> [YOUR OBJECTIVE]: Only one stretch of the data is wanted: the line containing "The width and height of the screenshot is (1456, 819).", the line containing "Given: Open the search magnifier icon", and every line between them, copied exactly.

> [TASK INPUT]:
◇ ◇ ◇ ◇ ◇

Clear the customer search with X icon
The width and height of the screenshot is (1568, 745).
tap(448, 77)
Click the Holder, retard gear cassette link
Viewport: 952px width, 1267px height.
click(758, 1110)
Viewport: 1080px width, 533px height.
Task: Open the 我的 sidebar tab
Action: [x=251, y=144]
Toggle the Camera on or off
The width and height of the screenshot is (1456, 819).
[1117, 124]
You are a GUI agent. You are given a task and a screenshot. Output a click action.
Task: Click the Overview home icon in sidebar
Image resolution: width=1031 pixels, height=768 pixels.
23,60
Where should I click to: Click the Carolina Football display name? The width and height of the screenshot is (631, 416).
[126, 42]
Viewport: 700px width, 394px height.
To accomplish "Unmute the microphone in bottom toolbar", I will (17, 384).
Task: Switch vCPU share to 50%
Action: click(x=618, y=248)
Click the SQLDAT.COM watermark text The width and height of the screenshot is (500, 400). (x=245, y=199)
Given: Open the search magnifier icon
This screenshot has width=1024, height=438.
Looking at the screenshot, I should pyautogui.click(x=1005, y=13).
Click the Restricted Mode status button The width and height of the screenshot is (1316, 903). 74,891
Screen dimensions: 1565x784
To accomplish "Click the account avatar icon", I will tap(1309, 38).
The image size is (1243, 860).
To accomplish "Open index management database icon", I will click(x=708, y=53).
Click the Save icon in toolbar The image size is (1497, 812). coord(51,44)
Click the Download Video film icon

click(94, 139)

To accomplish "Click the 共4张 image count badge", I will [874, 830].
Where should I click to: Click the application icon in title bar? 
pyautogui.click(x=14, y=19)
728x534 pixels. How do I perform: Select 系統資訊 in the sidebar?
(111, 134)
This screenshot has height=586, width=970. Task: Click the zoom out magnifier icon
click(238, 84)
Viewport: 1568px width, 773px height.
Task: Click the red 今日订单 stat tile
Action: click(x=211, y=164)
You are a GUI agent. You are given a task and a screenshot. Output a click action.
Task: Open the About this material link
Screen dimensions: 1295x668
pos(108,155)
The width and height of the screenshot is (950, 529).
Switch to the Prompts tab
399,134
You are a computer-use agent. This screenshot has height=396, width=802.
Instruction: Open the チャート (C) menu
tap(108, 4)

◇ ◇ ◇ ◇ ◇

> [SOLUTION FOR THIS EXERCISE]:
The width and height of the screenshot is (1456, 819).
[1117, 124]
You are a GUI agent. You are given a task and a screenshot. Output a click action.
Task: Click the Overview home icon in sidebar
Image resolution: width=1031 pixels, height=768 pixels.
23,60
Where should I click to: Click the Carolina Football display name? The width and height of the screenshot is (631, 416).
[126, 42]
Viewport: 700px width, 394px height.
To accomplish "Unmute the microphone in bottom toolbar", I will (17, 384).
Task: Switch vCPU share to 50%
Action: click(x=618, y=248)
Click the SQLDAT.COM watermark text The width and height of the screenshot is (500, 400). (x=245, y=199)
Given: Open the search magnifier icon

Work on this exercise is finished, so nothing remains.